Ensure your `sources.yml` file includes a definition for the source you referenced above (e.g., `benchmark_output`) that points to the database and schema where your model's prediction outputs are stored.

---

### 2. The 3-Step Run Process

This workflow can be managed by any orchestration tool (e.g., Airflow, Prefect, Fabric Notebooks) or run manually from the command line.

#### Step 1: Generate the Training & Benchmarking Data

Run the Tuva Project with `benchmarks_train` enabled. This creates the input data required by the ML model.

```bash
dbt build --vars '{benchmarks_train: true}'
```

To run only the benchmark mart:

```bash
dbt build --select tag:benchmarks_train --vars '{benchmarks_train: true}'
```

#### Step 2: Run the Prediction Python Code

Execute the Python script to generate predictions. This script will read the data created in Step 1 and write the prediction outputs to a persistent location (e.g., a table in your data warehouse).

*We have provided example Snowflake Notebook code within each model's repository that was used in Tuva's environment.*

#### Step 3: (Optional) Analyze Predictions in dbt

To bring the predictions back into the Tuva Project for analysis, run dbt again with `benchmarks_already_created` enabled. This populates the analytics marts.

```bash
dbt build --vars '{benchmarks_already_created: true, benchmarks_train: false}'
```

To run only the analysis models:

```bash
dbt build --select tag:benchmarks_analysis --vars '{benchmarks_already_created: true, benchmarks_train: false}'
```

---

## Current Focus: Medicare (CMS)

Our initial models use de-identified CMS data to calculate:

- Expected values for paid amounts and encounter counts at the member-year level  
- Readmission rate  
- Discharge location  
- Length of stay  

Models like the **Encounter Cost Prediction Model** are trained on the 2022/23 Medicare Standard Analytic Files (SAF), using standardized preprocessing and evaluation pipelines.


---

## What's Next

We are expanding to include:

- Commercial claims models (e.g., ESI, employer-based populations)  
- Medicaid utilization and cost models  

---

## Contribute

This hub is open to community contributions.

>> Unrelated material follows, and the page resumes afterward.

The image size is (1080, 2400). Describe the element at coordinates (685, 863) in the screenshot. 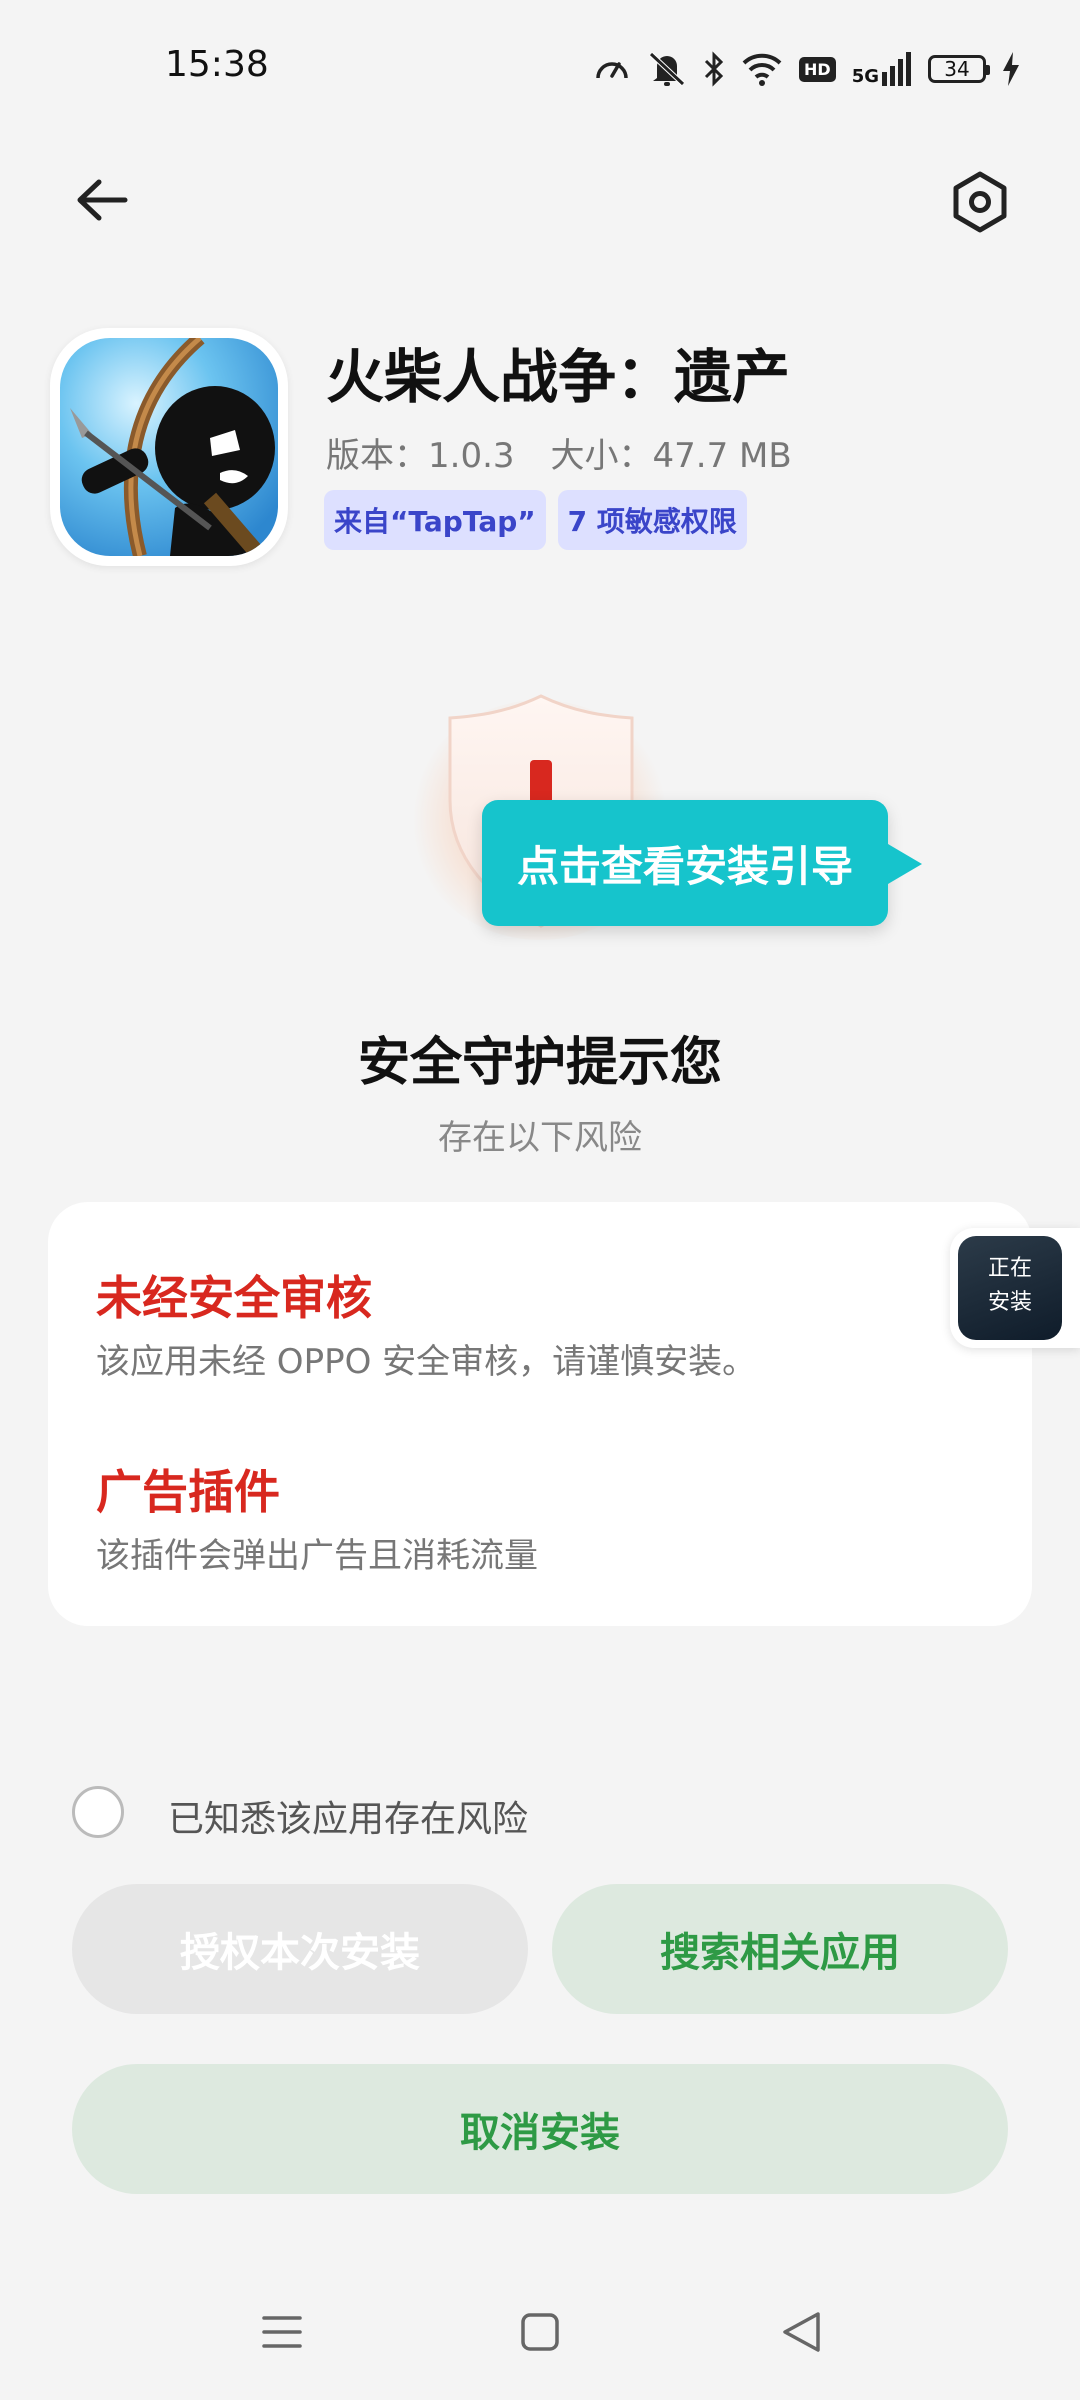

I see `install-guide-tooltip: 点击查看安装引导` at that location.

If you're working on a healthcare machine learning model and want to share it:

1. Fork one of our repositories  
2. Upload your trained model and code  
3. Document your inputs, outputs, and evaluation  
4. Open a pull request or reach out to our team  

We believe risk modeling should be open infrastructure.  
Help us build a future where healthcare knowledge is free and shared.